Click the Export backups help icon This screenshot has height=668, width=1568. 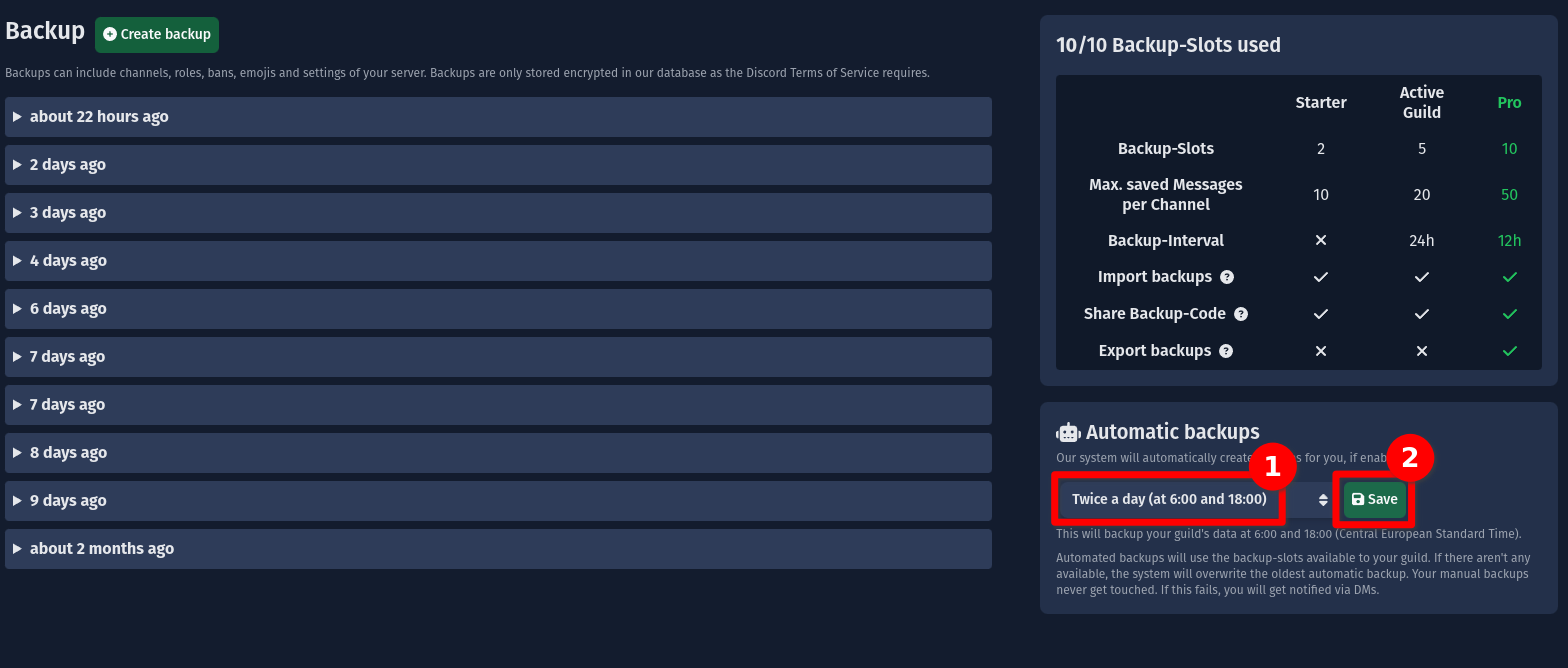1226,351
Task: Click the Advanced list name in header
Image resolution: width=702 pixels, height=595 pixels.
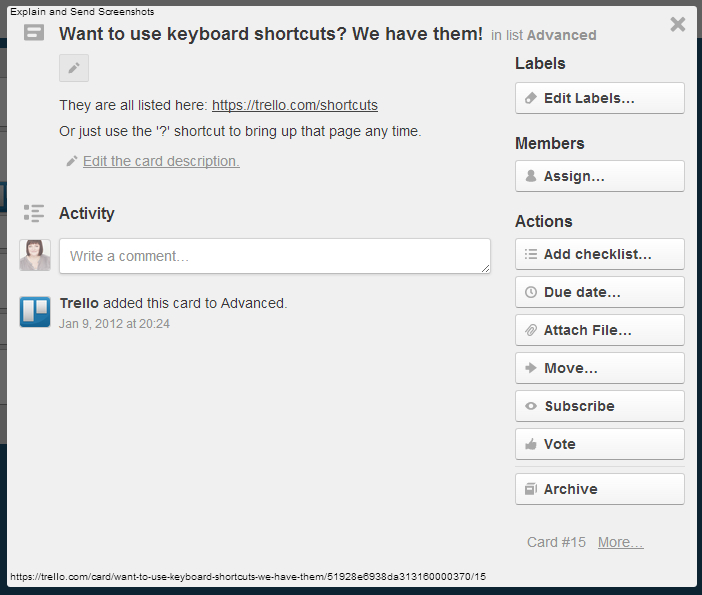Action: [562, 35]
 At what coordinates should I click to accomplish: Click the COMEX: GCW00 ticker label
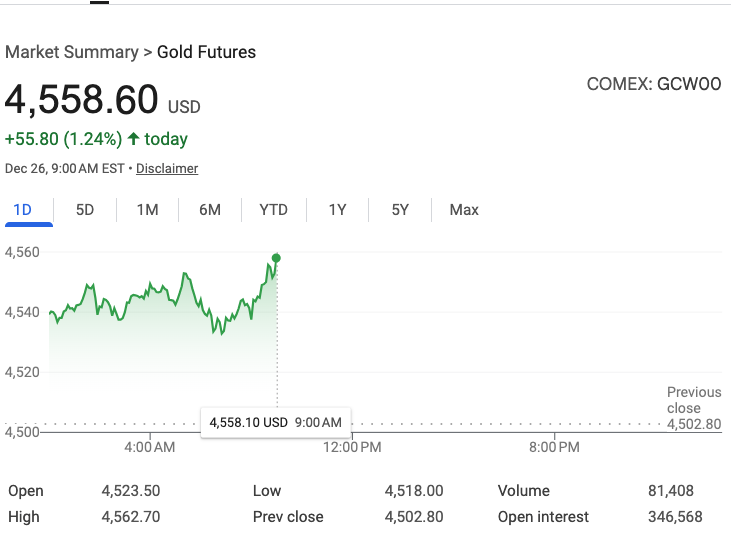click(x=653, y=85)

Task prompt:
Copy the lines starting at the line that contains "Task: Click the Advanced list name in header" and running to the final line of the entries, inclusive; omit all pictures.

Task answer:
Task: Click the Advanced list name in header
Image resolution: width=702 pixels, height=595 pixels.
Action: [562, 35]
 At what coordinates should I click to accomplish: Click the COMEX: GCW00 ticker label
click(x=653, y=85)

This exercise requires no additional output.